La colère de Barnaski monta d'un cran.

— Mais bordel de merde, réveillez-vous! Tout est déjà fichu. Pour ça, on peut vous remercier, Goldman. Vous vous êtes donné en spectacle devant une bonne cinquantaine d'invités, et voilà le résultat.

Il se mit à applaudir de manière sarcastique le jeune écrivain qui avec une moue désintéressée se contenta de fixer du regard ses Converse sales. S'il était devant Barnaski ce matin, c'était uniquement parce que Douglas l'avait forcé. Autrement, il serait volontiers retourné dans les bras de Morphée jusque tard dans l'après-midi. Et pourquoi pas? Il n'avait aucune raison d'affronter la vie.

Aucune raison — et aucune envie non plus — de sauver son livre. Il l'avait mis au monde, à lui de se débrouiller pour survivre dans ce monde de sauvages. Son sort lui importait peu. Plus rien ne lui importait, à vrai dire.

— Goldman, vous savez ce qu'achètent des lecteurs mécontents? C'est exact, rien du tout! Or, j'ai misé pas mal de pognon pour la promotion de votre bouquin, j'en ai fait tirer des millions d'exemplaires un peu partout à travers le pays. Que se passera-t-il si je me mets soudainement à perdre de l'argent à cause de vous?

Marcus haussa les épaules, de plus en plus las de cette réunion.

— Un livre, ce n'est pas un produit de consommation, murmura-t-il. Un livre, c'est de l'art. Respectez l'art, Barnaski.

Évidemment, c'était la mauvaise réponse. Son éditeur éclata d'un rire sans joie, et une grosse veine — chenille hyperactive — frétilla sur sa tempe gauche.

— Un livre, c'est de l'art, respectez l'art, Barnaski, le singea-t-il d'une voix aiguë. Non mais, dans quel monde vivez-vous, Goldman? Un livre est un produit de consommation pur et dur, au même titre qu'un film. L'art tel que vous le concevez avec votre âme de poète maudit n'existe plus au XXIe siècle, enfoncez-vous-le dans le crâne une bonne fois pour toutes. Cessez de croire les conneries que Quebert vous a inculquées, vous n'êtes plus un gosse.

Marcus releva brusquement la tête et posa ses mains à plat sur le bureau devant lui.
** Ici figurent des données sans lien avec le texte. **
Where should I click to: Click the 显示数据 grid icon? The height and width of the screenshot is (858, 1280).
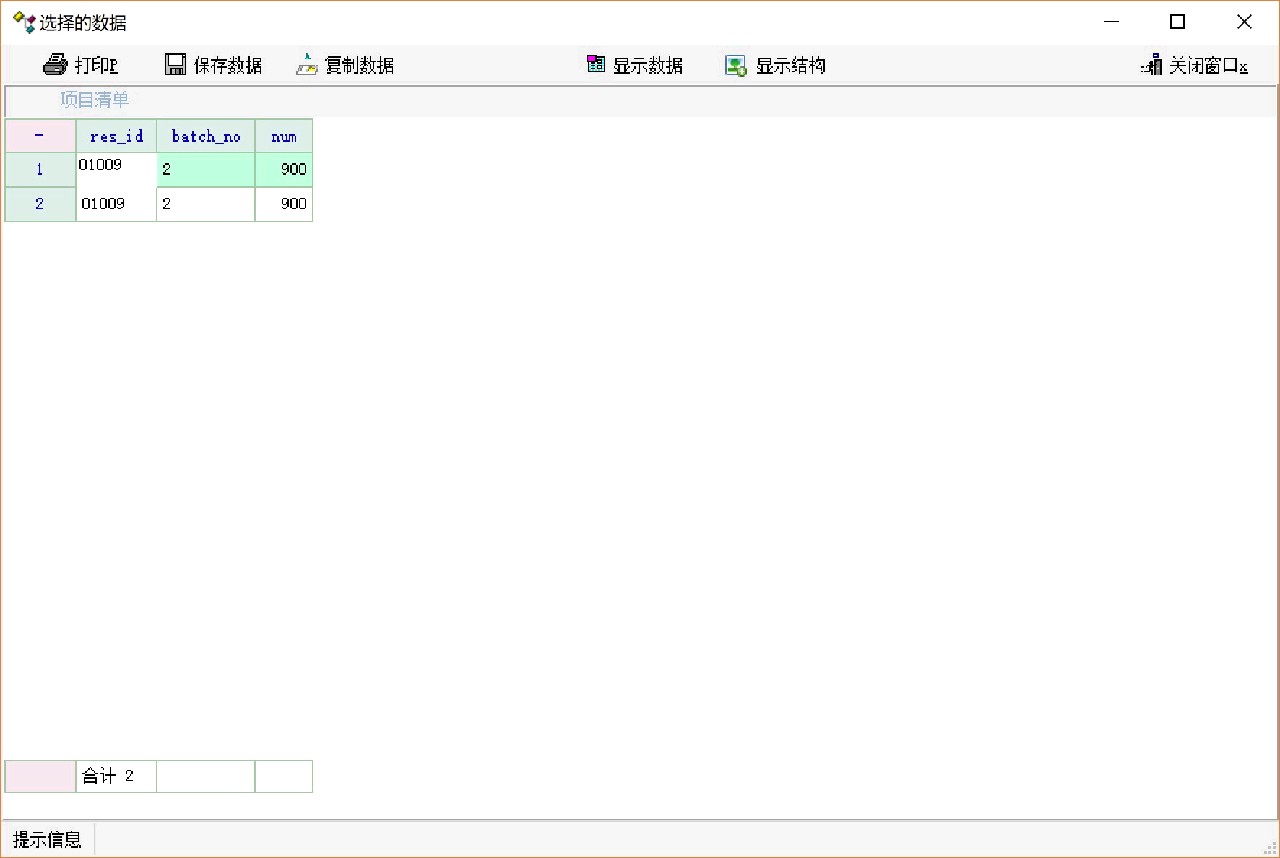[x=596, y=65]
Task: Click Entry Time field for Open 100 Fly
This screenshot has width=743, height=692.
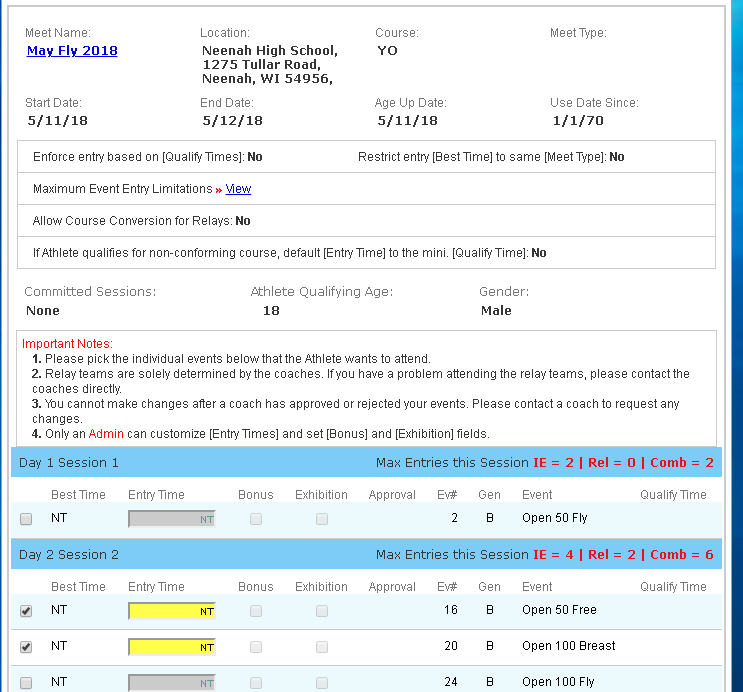Action: (x=172, y=683)
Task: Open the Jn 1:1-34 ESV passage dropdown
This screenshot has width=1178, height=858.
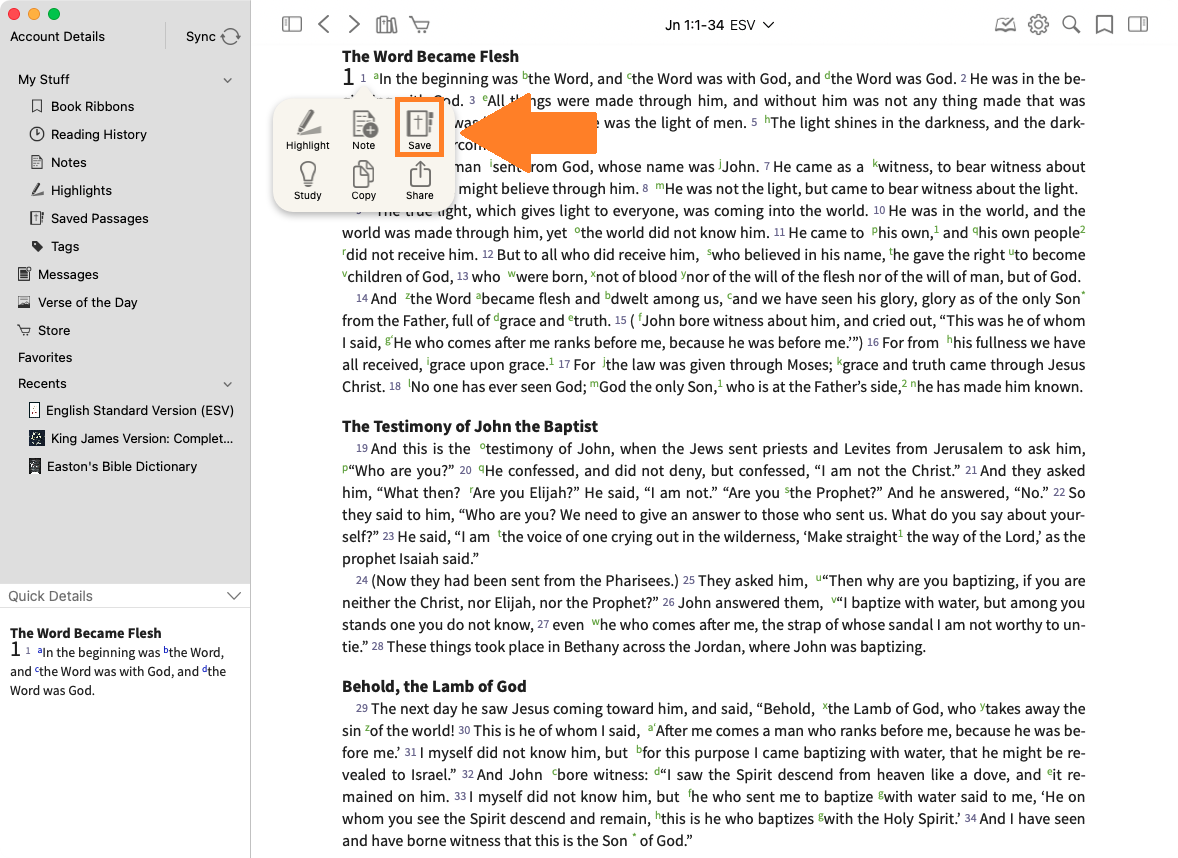Action: click(x=720, y=25)
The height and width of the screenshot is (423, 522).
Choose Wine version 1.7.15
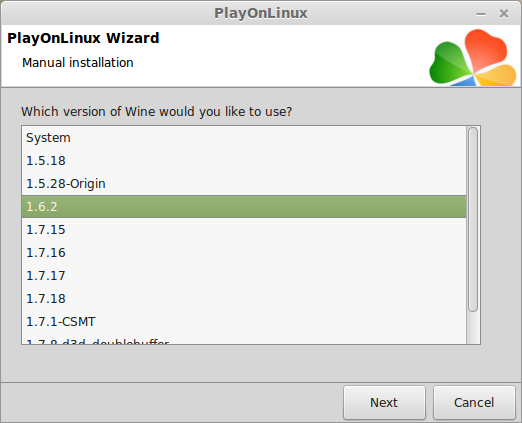tap(244, 230)
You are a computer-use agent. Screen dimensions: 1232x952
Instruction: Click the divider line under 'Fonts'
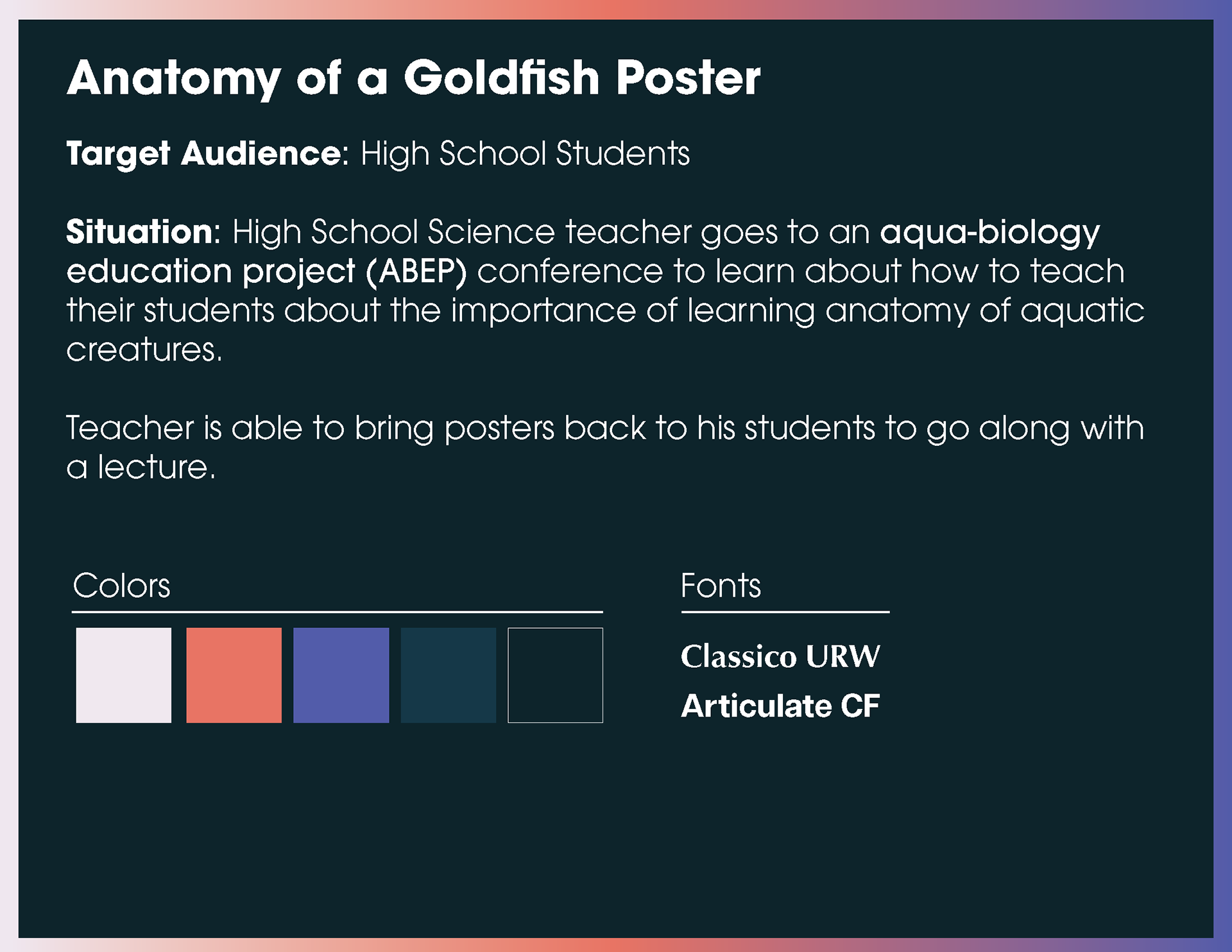tap(785, 612)
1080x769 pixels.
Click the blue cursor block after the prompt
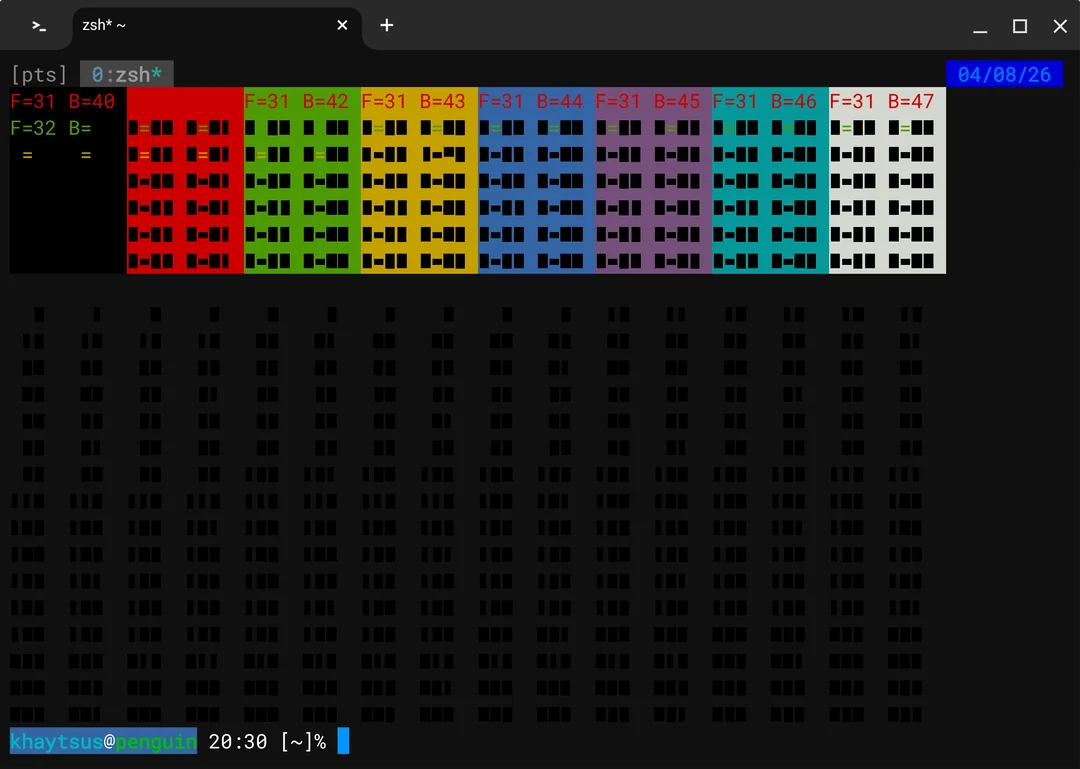(x=343, y=741)
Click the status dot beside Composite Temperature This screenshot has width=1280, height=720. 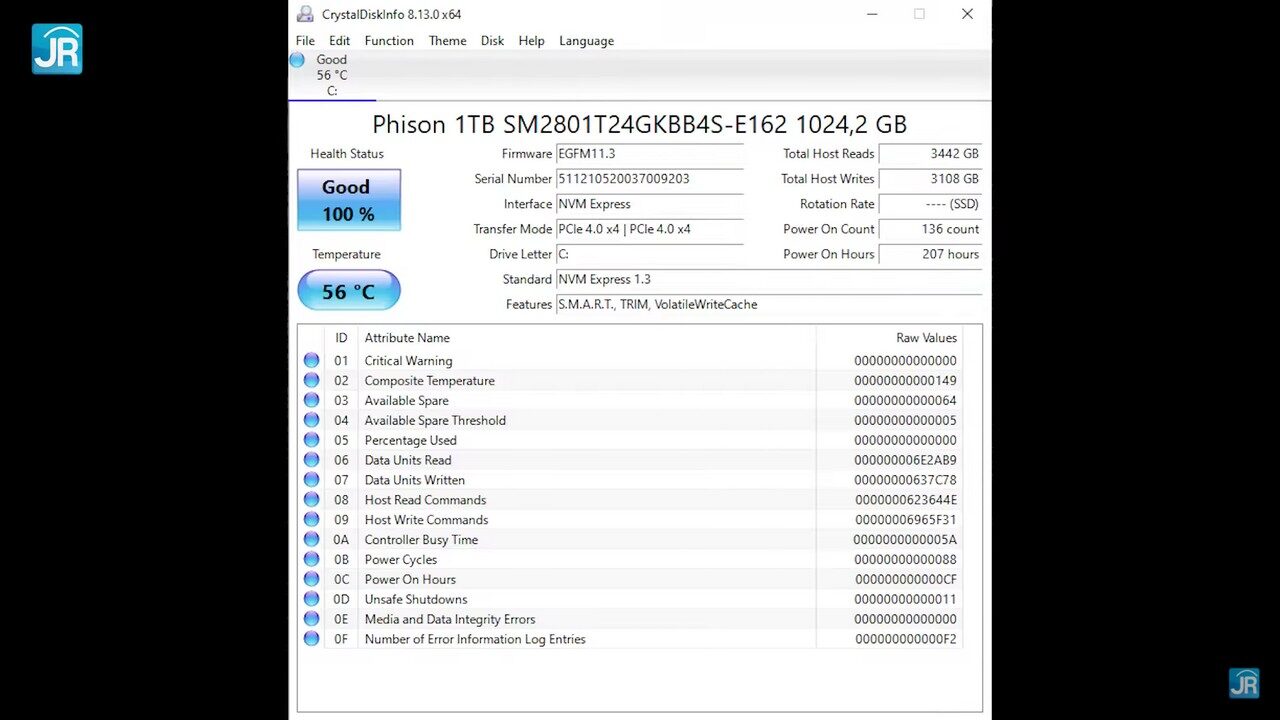311,380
Il se leva à moitié et grogna :

— Je vous interdis de me parler de Harry sur ce ton!

Barnaski, un sourire mauvais sur les lèvres, s'adossa au large dossier de son fauteuil en cuir.

— Qu'est-ce que ça peut vous faire? rétorqua-t-il. Vu votre dispute de l'autre soir, je pensais que c'était fini, vous et lui.

Alors que les choses s'envenimaient, Douglas se leva à son tour et posa la main sur l'épaule de son ami pour l'inciter à se rasseoir.

— Et c'est moi que vous accusiez il n'y a pas cinq minutes d'être un collégien boutonneux, Barnaski? On est ici pour trouver une solution à notre problème commun, pas se disputer comme des adolescents prépubères.

L'éditeur leva les mains, paume ouvertes.

— À la bonne heure! Moi, je n'attends que ça depuis que vous êtes arrivés, les nargua-t-il.

Marcus serra les poings. Si Douglas ne le retenait pas, ça ferait longtemps qu'il se serait jeté sur son « patron » pour donner la raclée de sa vie. Il le méritait, lui et son sourire plein d'arrogance et de mesquinerie. Pourquoi Harry ne l'avait-il pas averti, à l'époque où il était son étudiant, que la littérature contemporaine était régie non plus par le talent mais par le potentiel de vente uniquement? Il fronça les sourcils. Pourquoi? Mais parce que Harry aimait garder ses petits secrets pour lui. Parce que Harry était une imposture sur pattes.